A truck of mass \[500kg\] moving with constant speed \[10m/s\] . If sand is dropped into the truck at the constant rate of \[10kg/min\] , the force required to maintain the motion with constant velocity is:
(A) $\dfrac{5}{3}N$
(B) $\dfrac{5}{4}N$
(C) $\dfrac{7}{5}N$
(D) $\dfrac{3}{2}N$

Answer 1

Hint: Force is the rate of change of momentum, according to Newtons' second law. At speeds less than the speed of light, the mass of the object remains constant. So, we can also write force as the product of mass and acceleration.

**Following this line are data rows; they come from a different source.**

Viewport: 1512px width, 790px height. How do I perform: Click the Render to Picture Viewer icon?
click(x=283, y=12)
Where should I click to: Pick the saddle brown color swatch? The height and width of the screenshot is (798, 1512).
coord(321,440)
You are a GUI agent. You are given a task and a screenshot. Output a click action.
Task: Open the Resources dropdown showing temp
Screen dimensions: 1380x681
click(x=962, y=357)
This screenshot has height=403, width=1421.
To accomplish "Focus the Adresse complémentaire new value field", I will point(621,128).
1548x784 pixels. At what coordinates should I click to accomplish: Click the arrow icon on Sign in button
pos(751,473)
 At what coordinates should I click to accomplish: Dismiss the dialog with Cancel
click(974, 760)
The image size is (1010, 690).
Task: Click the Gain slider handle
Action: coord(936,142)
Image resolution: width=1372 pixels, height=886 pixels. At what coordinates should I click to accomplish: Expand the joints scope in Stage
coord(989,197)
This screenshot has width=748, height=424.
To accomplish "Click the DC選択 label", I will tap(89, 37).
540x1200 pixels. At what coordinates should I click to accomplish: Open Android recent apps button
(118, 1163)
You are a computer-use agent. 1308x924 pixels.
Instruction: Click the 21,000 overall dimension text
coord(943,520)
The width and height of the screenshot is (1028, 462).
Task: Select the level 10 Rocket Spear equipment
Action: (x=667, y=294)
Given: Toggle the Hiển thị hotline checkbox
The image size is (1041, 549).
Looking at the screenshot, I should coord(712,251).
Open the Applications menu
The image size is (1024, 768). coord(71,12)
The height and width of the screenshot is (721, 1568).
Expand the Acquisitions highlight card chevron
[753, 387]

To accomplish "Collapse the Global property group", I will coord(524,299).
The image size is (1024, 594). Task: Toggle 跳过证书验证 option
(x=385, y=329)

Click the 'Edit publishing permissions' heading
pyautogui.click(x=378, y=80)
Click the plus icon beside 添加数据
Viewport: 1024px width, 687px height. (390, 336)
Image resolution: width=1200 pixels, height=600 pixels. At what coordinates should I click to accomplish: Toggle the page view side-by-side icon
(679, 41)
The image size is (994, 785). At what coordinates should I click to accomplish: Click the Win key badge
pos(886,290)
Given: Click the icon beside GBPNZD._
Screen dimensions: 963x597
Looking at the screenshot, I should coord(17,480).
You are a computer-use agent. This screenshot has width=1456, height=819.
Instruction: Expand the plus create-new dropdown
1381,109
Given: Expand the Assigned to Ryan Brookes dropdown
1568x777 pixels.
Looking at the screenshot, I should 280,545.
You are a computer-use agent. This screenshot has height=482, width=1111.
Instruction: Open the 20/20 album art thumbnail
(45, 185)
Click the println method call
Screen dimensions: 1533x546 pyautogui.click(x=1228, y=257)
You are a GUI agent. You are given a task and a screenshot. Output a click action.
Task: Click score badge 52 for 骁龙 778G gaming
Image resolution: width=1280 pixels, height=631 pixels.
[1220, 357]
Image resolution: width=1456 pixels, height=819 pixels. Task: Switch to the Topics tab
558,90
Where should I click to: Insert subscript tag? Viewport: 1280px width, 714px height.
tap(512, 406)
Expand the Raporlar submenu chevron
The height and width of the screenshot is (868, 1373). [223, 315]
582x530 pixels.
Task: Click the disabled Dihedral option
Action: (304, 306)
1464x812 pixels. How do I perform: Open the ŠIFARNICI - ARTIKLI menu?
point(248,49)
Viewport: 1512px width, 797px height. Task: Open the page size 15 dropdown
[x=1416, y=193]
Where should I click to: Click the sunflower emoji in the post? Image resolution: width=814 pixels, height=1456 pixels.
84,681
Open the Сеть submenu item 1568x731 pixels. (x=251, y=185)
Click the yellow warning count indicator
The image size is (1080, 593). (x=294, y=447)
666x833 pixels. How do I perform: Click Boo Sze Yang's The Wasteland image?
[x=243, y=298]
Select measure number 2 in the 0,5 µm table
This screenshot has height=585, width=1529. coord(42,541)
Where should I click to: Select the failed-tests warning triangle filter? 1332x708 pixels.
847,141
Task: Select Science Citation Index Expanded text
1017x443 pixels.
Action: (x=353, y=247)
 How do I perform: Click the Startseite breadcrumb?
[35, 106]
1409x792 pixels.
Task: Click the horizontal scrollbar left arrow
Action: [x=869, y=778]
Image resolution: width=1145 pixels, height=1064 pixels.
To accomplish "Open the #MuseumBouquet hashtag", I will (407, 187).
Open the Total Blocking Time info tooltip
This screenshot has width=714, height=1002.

Complete step by step solution:
Let us first write the given information in the question.
$m = 500kg,speed = 10m/s$,
Rate of dropping the send = $10kg/\min = \dfrac{1}{6}kg/\sec $
We have to find the force required to maintain the motion with constant velocity.
Here, speed is constant; it means the acceleration will be zero. Hence, the net force will also be zero.
Rate of dropping send id $\dfrac{1}{6}kg/\sec $, that is, after one-second mass will increase by $\dfrac{1}{6}kg$.
From Newton's second law, force is the rate of change of momentum.
$F = \dfrac{{d(momentum)}}{{dt}} = \dfrac{{d(mv)}}{{dt}}$
Let us substitute the values, when time is \[1sec\].
$F = \dfrac{{\dfrac{1}{6} \times 10}}{1} = \dfrac{5}{3}N$
Therefore, the force required to maintain the motion with constant velocity is $\dfrac{5}{3}N$.
Hence, the correct option is (A) $\dfrac{5}{3}N$.

Note:
Whenever an object is moving with some acceleration, a force must be acting on it.
When speed is constant, acceleration will be zero. Hence, the net force acting will be zero.
Net force zero does not mean that there is no force acting on the object. Instead, it means all the forces balance each other.
Speed and velocity are scalars and vector quantities respectively. Even if speed is constant, velocity can change if direction changes.